The high walls were a gloomy shade of blue in contrast to the golden designs and infrastructure of the loan shark's castle. Most of the things and outlines of the loan shark's castle had golden, bright yellow or custard colors whilst everything here was either in dark blue, black, or grey shades. Down to the artworks that were hung on the walls in fact. Both castles were like fire and ice respectively.
"What is this place?" I asked Dan, and my voice seemed to echo. I was honestly expecting that he would answer my question since we were here already hence no use in hiding anything from me. I was not expecting us to be in the same environment so I was hoping he would tell me why or answer me but he did not.
Instead, he gave this half-smile, something like a smug or a smirk or whatever it was being called. He did not let go of my hand as we mounted the stairs, that felt bizarrely cold beneath my feet; like it was made of ice or some frosty stuff. The stairways looked very scary because of its narrowness. Besides it even looked like a twisted ladder. There was a floor beneath the stairway that seemed deep, hard, and far. There was just a stairway, constructed on its own with no pillars by the sides, as though it were a stairway leading to heaven.
I could not even imagine falling from these narrow, shallow stairs. There was no way out of it. I was going to die.
I heaved a deep sigh and whispered "thank you God." beneath my breathe in gratitude that I did not tumble accidentally whilst climbing the stairs once we had gotten to the top floor. The floors felt so slippery, that I kept watching my feet and looking for every traces of water splattered on the ground but found none, instead, sparkly patterns and tiles of impeccable look floors. This place felt and seemed like a place no one should stay in at all. In fact, being here with Dan in this place felt wrong. Little wonder why it had that gloomy atmosphere.
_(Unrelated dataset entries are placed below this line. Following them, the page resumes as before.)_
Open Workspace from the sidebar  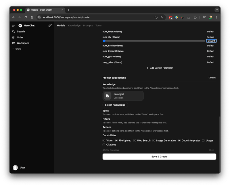pos(23,43)
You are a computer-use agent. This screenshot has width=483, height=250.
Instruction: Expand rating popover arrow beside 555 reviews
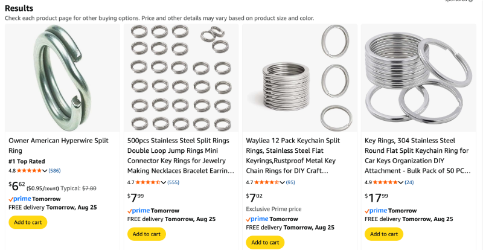[164, 182]
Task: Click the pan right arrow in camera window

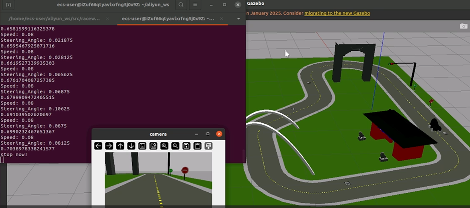Action: click(x=109, y=146)
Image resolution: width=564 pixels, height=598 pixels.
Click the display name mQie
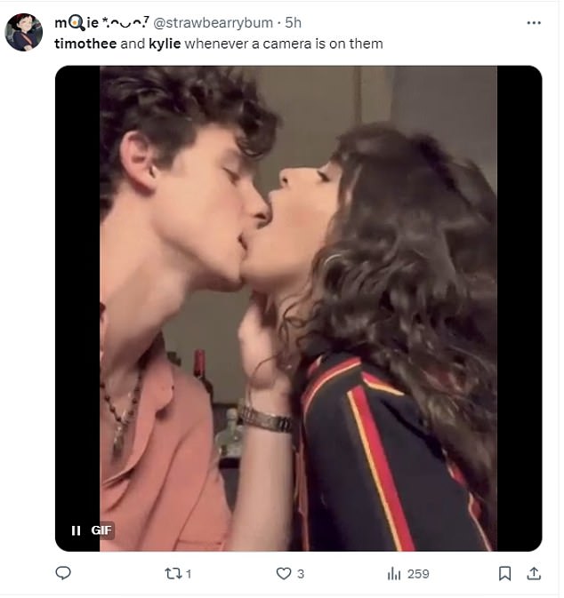pyautogui.click(x=76, y=22)
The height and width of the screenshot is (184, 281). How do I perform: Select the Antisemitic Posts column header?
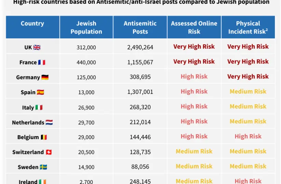(140, 27)
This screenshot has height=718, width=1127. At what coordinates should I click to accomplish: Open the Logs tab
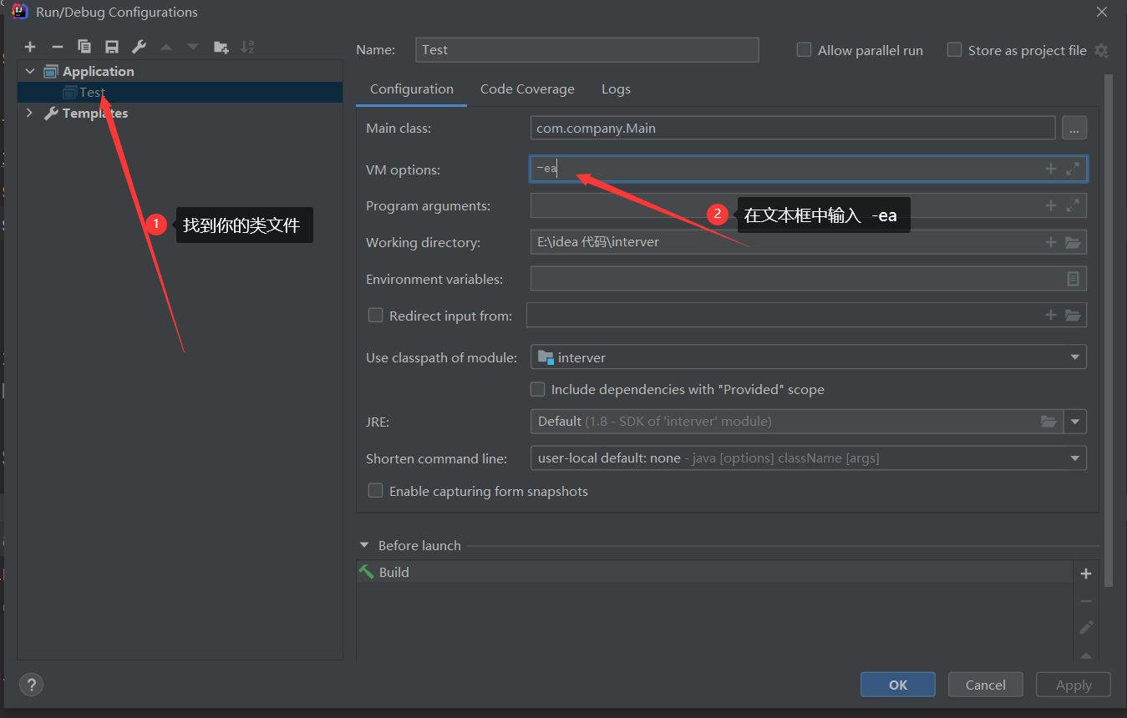pos(616,88)
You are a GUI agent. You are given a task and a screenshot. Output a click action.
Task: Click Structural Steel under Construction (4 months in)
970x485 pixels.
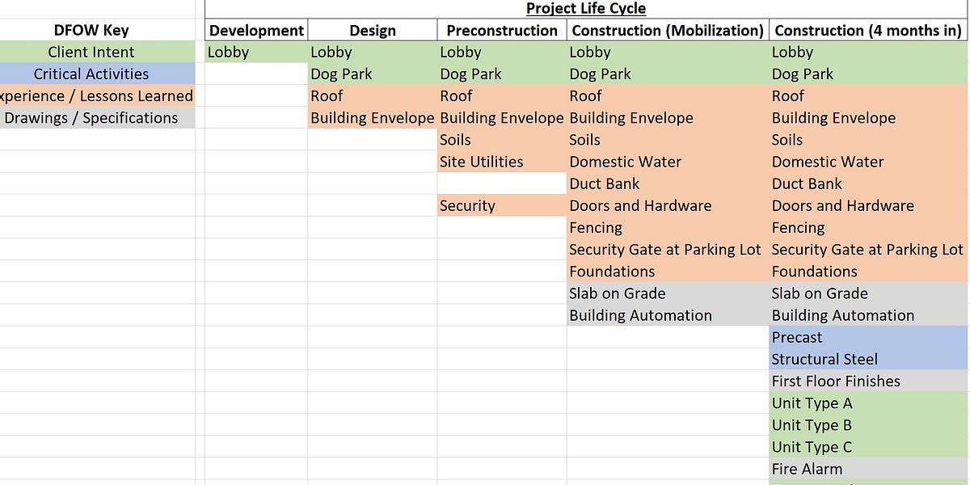[825, 359]
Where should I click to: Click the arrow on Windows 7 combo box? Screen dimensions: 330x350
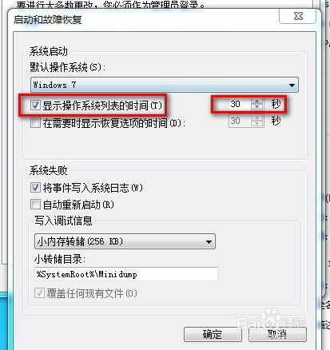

We approached a particular huge door with a medium-sized patch of a fox's fur hung on it. Dan looked over at me to confirm that I was okay, but I could not possibly lie to him that I was because my expression clearly pictured how scared I was.
He caresses my palm gently with his thumb and balled his other hand into a fist as he knocked audibly at the huge door. My beast raced madly.
"Who goes there??" A faint, mysterious, scary voice responded.
My heart stopped.
"Dan," Dan replied simply, and then I saw the beaming of blue light right above the door, flashing through our faces and I could tell quickly that it was a CCTV camera. My palms were starting to glisten with sweat.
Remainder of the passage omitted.